# JOB A:
From the mailing-list message, return the passage starting with "regards Tomas" and going on through "and so one.".
# JOB B:
Answer these questions about the mailing-list message:
(i) For how many years has the writer worked as a C developer?
(ii) What date and time appear in the header of the quoted message?
(iii) In the quoted advice, what snapshot interval is suggested after a month?
# JOB C:
Continue the mailing-list message about snapshots and sponsors from where it stops.

2020-09-15 Thread Tomas Dalebjörk
I also consider to build this application as an open source project
but of course it would be good to have some sponsors

I have been working as a C developer for over 35 years, and have created kernel 
drivers for both commercial and open source operating system
and developed several commercial applications that have been used on many 
places by banks, military, education etc

do you know where to get sponsors from if any are likely to help?

regards Tomas

Sent from my iPhone

> On 16 Sep 2020, at 00:26, Gionatan Danti  wrote:
> 
> Il 2020-09-15 23:47 Zdenek Kabelac ha scritto:
>> You likely don't need such amount of 'snapshots' and you will need to
>> implement something to remove snapshot without need, so i.e. after a
>> day you will keep maybe 'every-4-hour' and after couple days maybe
>> only a day-level snapshot. After a month per-week and so one.

# RECORD SET:

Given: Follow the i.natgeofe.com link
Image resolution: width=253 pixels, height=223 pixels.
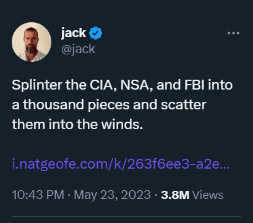Looking at the screenshot, I should click(121, 165).
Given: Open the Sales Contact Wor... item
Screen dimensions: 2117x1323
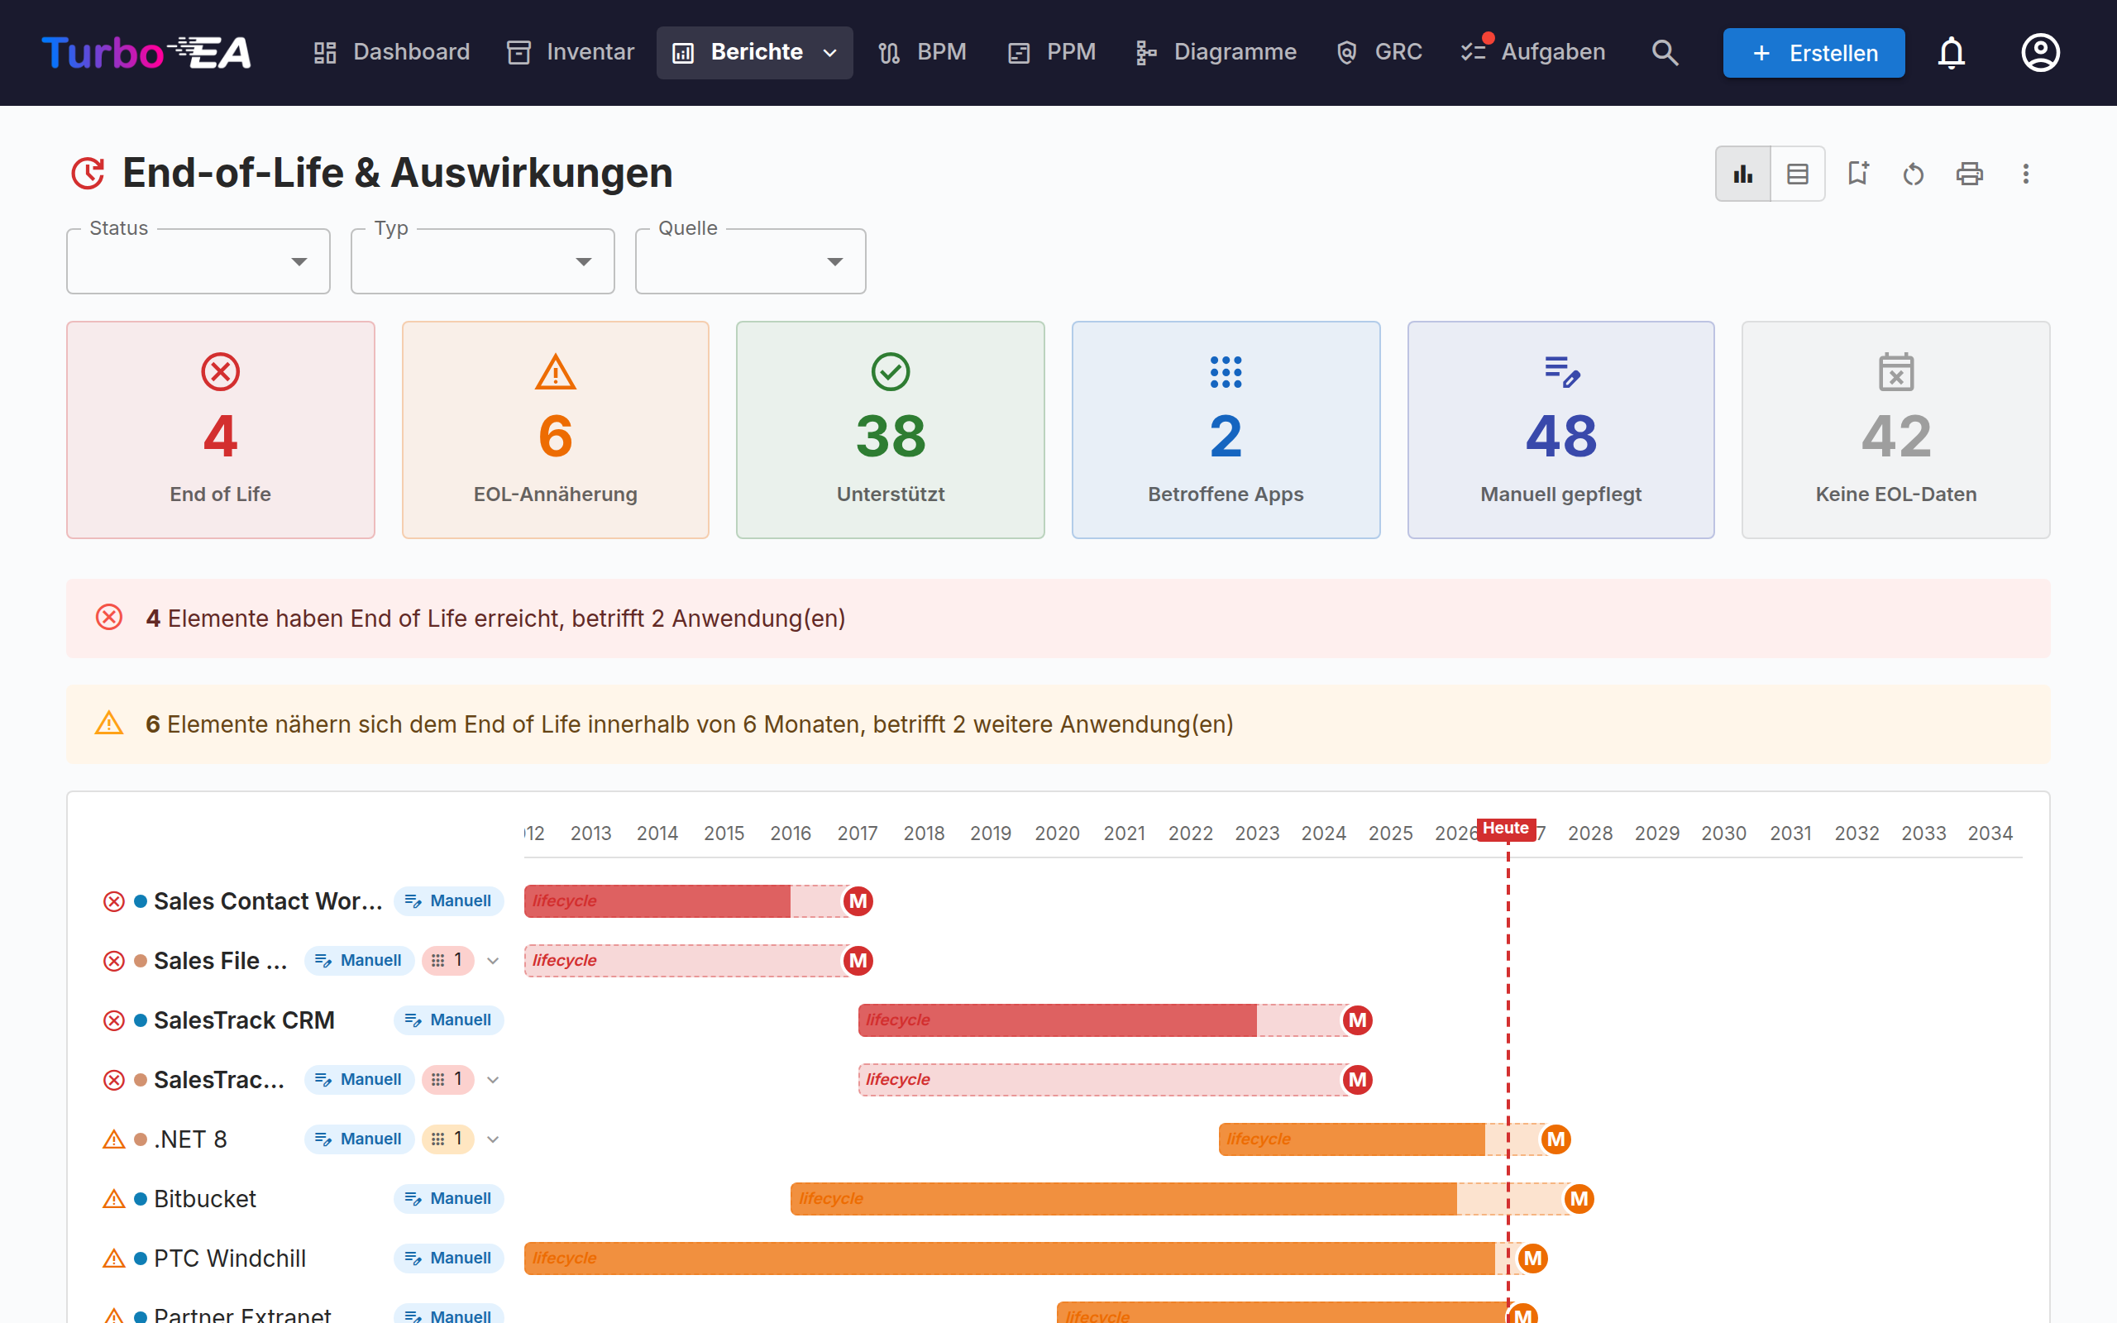Looking at the screenshot, I should (268, 900).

# WRITTEN ANSWER A:
regards Tomas

Sent from my iPhone

> On 16 Sep 2020, at 00:26, Gionatan Danti  wrote:
> 
> Il 2020-09-15 23:47 Zdenek Kabelac ha scritto:
>> You likely don't need such amount of 'snapshots' and you will need to
>> implement something to remove snapshot without need, so i.e. after a
>> day you will keep maybe 'every-4-hour' and after couple days maybe
>> only a day-level snapshot. After a month per-week and so one.

# WRITTEN ANSWER B:
(i) Over 35 years
(ii) 16 Sep 2020, at 00:26
(iii) Per-week

# WRITTEN ANSWER C:
> 
> Agree. "Snapshot-thinning" is an essential part of snapshot management.
> 
>> Speaking of thin volumes - there can be at most 2^24 thin devices
>> (this is hard limit you've ask for ;)) - but you have only  ~16GiB of
>> metadata to store all of them - which gives you ~1KiB of data per such
>> volume -
>> quite frankly this is not too much  - unless as said - your volumes
>> are not changed at all - but then why you would be building all this...
>> That all said -  if you really need that intensive amount of snapshoting,
>> lvm2 is likely not for you - and you will need to build something on your 
>> own,
>> as you will need way more efficient and 'targeted' solution for your purpose.
> 
> Thinvols are not activated by default - this means it should be not a big 
> problem managing some hundreds of them, as the OP ask. Or am I missing 
> something?
> 
> Regards.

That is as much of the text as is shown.